9. La demande des agriculteurs porte fortement sur des semences afin de replanter très vite des produits agricoles à cycle court et retrouver rapidement une autonomie et ne pas rester dans une éternelle assistance.

JBT




7/10/2016 - Bulletin n°2 : le bilan de Matthew va continuer à s'alourdir

Les Nations Unies parlent de 350 000 personnes en détresse, le Ministère de l'intérieur a ré-évalué à plus de 100 morts le nombre de victimes.

Cependant, nous restons sans nouvelles de nombreuses régions et lorsqu'elles arriveront , elles viendront encore alourdir sensiblement le bilan actuel. Les 2 départements les plus touchés (Grand'Anse et Sud) totalisent à eux seuls plus de 1.2 millions de personnes.

Nos équipes participent à l'évaluation des dégats sur Camp Perrin. Ceux ci sont massifs.

Camp Perrin, cette commune de plus de 43 000 habitants (estimation de l'institut de statistique de janvier 2012) est probablement sinistrée à plus de 90%.

Un président d'association de la 3ème section rurale de Camp Perrin ( section de plus de 10 000 habitants) a recensé 2270 maisons et qui sont abimées  ( toits envolés ou /et murs endommagés) à près de 99%.

Comment expliquer un nombre finalement faible de blessés ou de morts avec une telle puissance de destruction du cyclone ?

L'urgence va très vite se poser en terme de nourriture, d'eau potable et de reconstruction rapide d'abris couverts (bâches, tôles). La destruction des cultures, des arbres et des cheptels rend vitale la rapidité des secours (de l'ordre de quelques jours)  pour la population.

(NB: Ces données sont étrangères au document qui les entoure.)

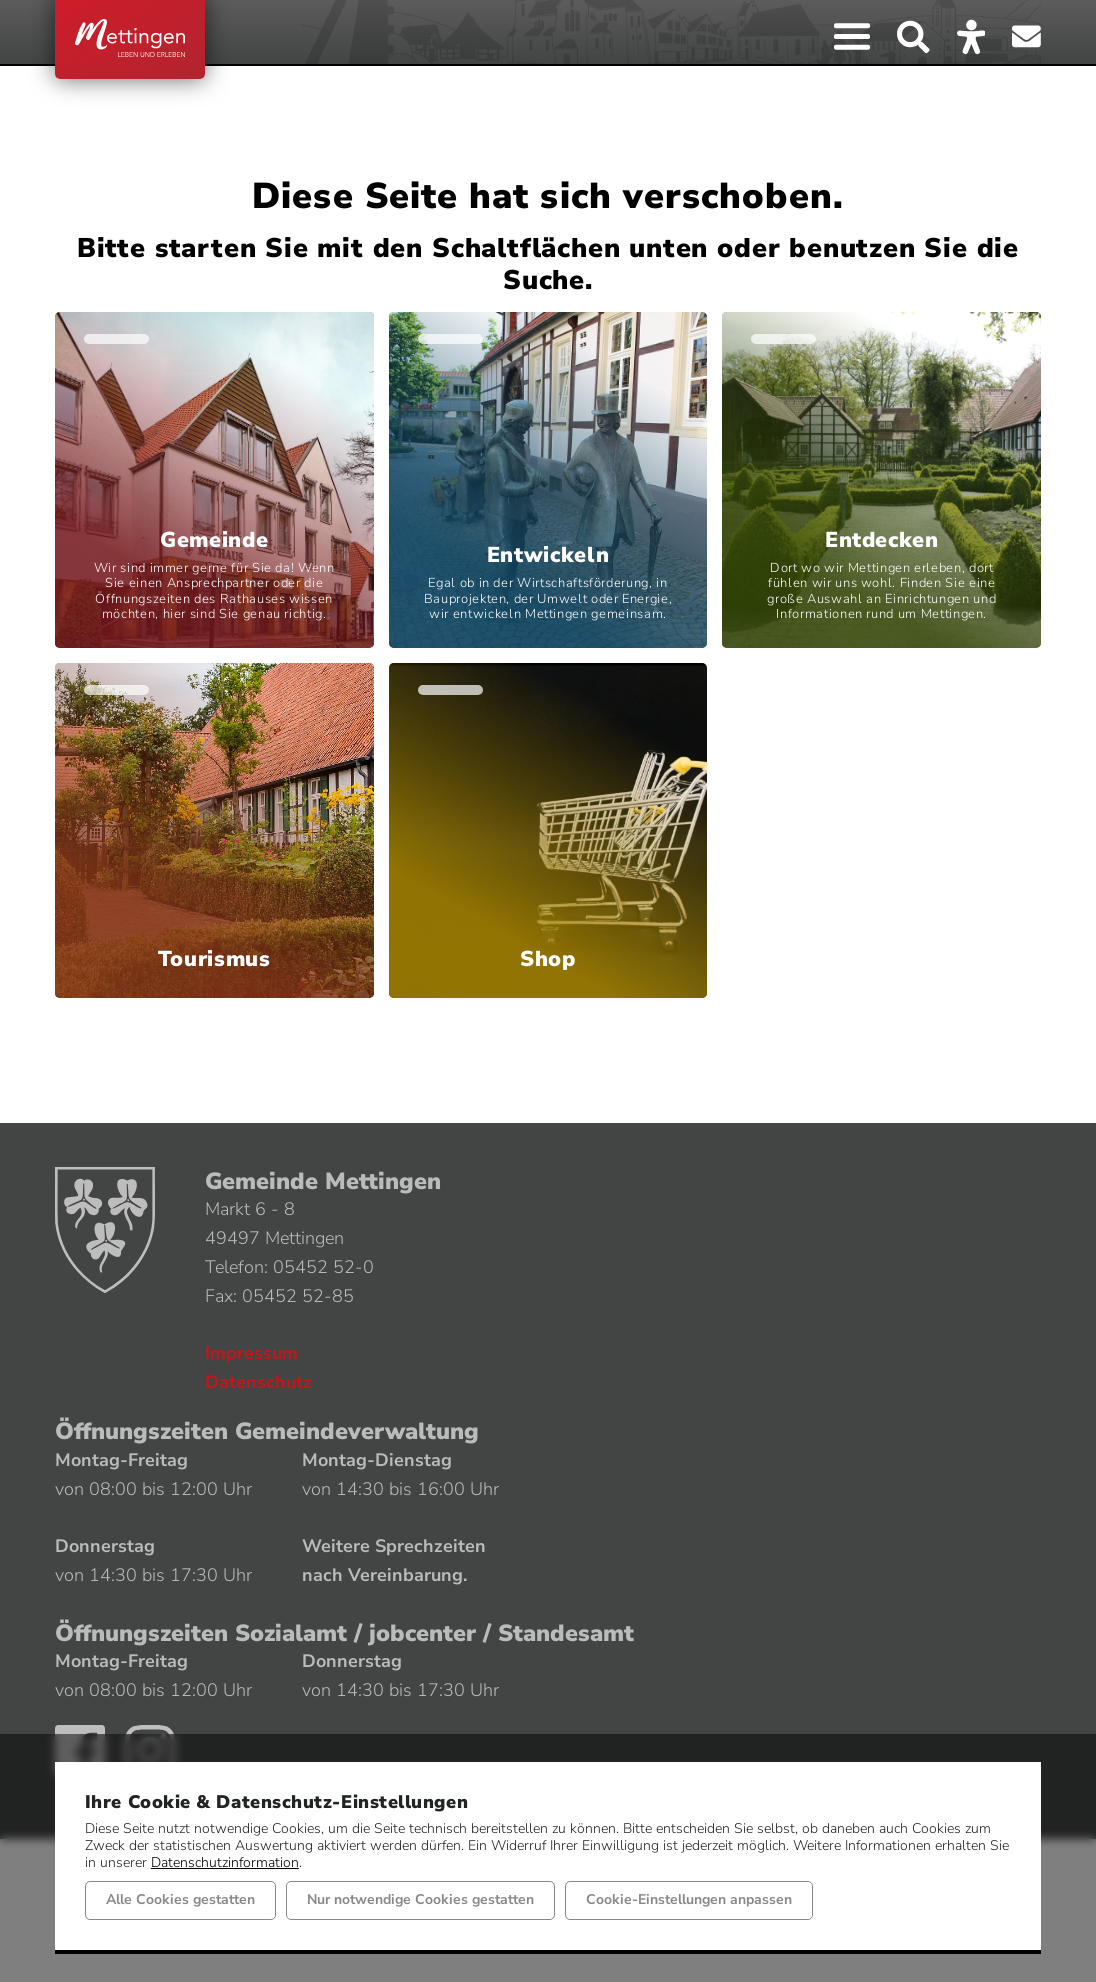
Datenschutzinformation (225, 1861)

5/10/2016 - Bulletin n°1 : nouvelles de la presqu'île du Sud

Les nouvelles arrivent peu à peu du Sud car la route est bloquée avec l'écroulement du pont de Petit Goave et les réseaux de téléphone et d'internet ne fonctionnent pratiquement pas. L'absence d'électricité ne permet plus de recharger les batteries de téléphone.

Thomas, volontaire d'Haiti Futur à Camp Perrin et Vivens, notre coordonateur pour le sud nous ont donné les informations suivantes:

"la situation est pire que celle qu'on pouvait imaginer, ce n'est pas un cyclone qui est passé sur Camp Perrin mais une tornade. Tous les arbres sont arrachés, toutes les toitures en tôle ont été emportées, l'église de Camp Perrin a vu son toit emporté et ses murs en pierre effondrés.

Ecoles, maisons, tout est délabré. La route  "En bas Camp" est devenue une rivière.
Pour l'instant , on boit de l'eau de noix de coco et on fait bouillir des bananes qui sont tombées"
.

La destruction des arbres , y compris fruitiers va accentuer les problèmes de pénurie de nourriture, le problème d'eau potable se pose déjà.

La vulnérabilité aux pluies qui peuvent encore revenir est un autre problème. A cela s'ajoutera la question du système d'irrigation de Camp Perrin qui irrigue la plaine des Cayes. Nous sommes sur un niveau de problèmes élevés.

De la région de Jérémie, peu de nouvelles. Les rares nouvelles sont aussi alarmantes pour Jérémie, Bonbon, Anse du Clerc, les Abricots, Dame Marie qui sont dévastées. Anse à Veau est sous les eaux. Deux ponts menant à la Grande Anse sont tombés.